I’ve grown quite bitter and skeptical of promises from the likes of “next version all bugs will be fixed, all imaginary features will be there including curing cancer, just stick with us another year, another year, another year, ad infinitum”.

^ you can probably guess some of the high profile company names I’m thinking of who’ve been fooling us for decades.


The logparser can currently do that, you just have to write the proper parsing rules to enable that behavior.

Are you sure that’s the case? I couldn’t find anything and ended opening a Feature Request with them:
https://github.com/influxdata/telegraf/issues/2667
Which was apparently accepted, hinting me that’s not yet possible!?

Maybe that feature request is then useless. How are you thinking that can be done? Can you give me some kind of example?


Time conflicted lines are best taken care of by properly tagging the data to avoid timestamp collisions.

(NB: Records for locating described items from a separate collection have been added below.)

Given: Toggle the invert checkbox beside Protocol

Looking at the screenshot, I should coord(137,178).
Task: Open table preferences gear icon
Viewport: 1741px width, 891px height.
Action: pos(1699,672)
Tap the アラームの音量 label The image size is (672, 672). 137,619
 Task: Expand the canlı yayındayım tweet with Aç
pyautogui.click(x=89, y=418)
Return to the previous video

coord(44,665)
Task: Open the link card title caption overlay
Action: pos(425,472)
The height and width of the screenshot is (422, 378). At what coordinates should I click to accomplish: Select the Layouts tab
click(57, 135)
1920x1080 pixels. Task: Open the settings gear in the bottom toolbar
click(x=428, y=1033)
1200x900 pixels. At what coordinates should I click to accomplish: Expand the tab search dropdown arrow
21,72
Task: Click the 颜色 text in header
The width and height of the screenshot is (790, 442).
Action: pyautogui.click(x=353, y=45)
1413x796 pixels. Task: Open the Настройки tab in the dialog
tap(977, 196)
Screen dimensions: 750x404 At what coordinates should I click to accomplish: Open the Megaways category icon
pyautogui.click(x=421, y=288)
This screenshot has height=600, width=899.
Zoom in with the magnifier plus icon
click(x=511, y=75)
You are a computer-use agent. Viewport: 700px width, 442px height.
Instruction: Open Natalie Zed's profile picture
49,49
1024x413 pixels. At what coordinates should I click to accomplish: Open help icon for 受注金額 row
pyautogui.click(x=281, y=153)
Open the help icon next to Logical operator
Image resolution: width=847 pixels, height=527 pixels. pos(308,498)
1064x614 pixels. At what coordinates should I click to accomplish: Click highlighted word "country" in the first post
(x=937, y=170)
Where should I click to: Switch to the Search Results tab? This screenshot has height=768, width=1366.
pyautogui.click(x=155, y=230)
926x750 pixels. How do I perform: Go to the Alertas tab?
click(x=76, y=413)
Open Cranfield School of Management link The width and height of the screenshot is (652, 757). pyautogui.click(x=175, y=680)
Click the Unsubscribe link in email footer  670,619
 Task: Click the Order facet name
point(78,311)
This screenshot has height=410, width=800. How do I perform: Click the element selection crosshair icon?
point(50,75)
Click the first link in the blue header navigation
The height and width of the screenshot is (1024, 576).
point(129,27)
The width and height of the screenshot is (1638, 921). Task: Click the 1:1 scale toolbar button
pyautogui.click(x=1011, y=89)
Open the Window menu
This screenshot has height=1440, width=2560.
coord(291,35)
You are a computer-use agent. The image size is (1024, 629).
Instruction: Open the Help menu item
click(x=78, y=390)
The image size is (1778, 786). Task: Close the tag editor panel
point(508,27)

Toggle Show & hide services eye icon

Session_id would take care of that requirement. […] I would say that arbitrarily adding a tag is a bad idea as a way to resolve those conflicts.

I’m a bit confused. You’ve mentioned it’s best to avoid conflicts by tagging but … that adding a tag to resolve conflicts is a bad idea? In InfluxDB’s documentation it’s specified there that if we need to resolve timestamp conflicts that we should add an extra Tag for it.

Also, you seem to be referring to the idea of having the likes of Session ID in some Tags as something desirable. Isn’t that highly or at least moderately undesirable? It would create a huge amount of Series caused by a variable (which theoretically should then be used as a Field instead of as a Tag) and make most of the Series exist merely for periods of 1~20 minutes.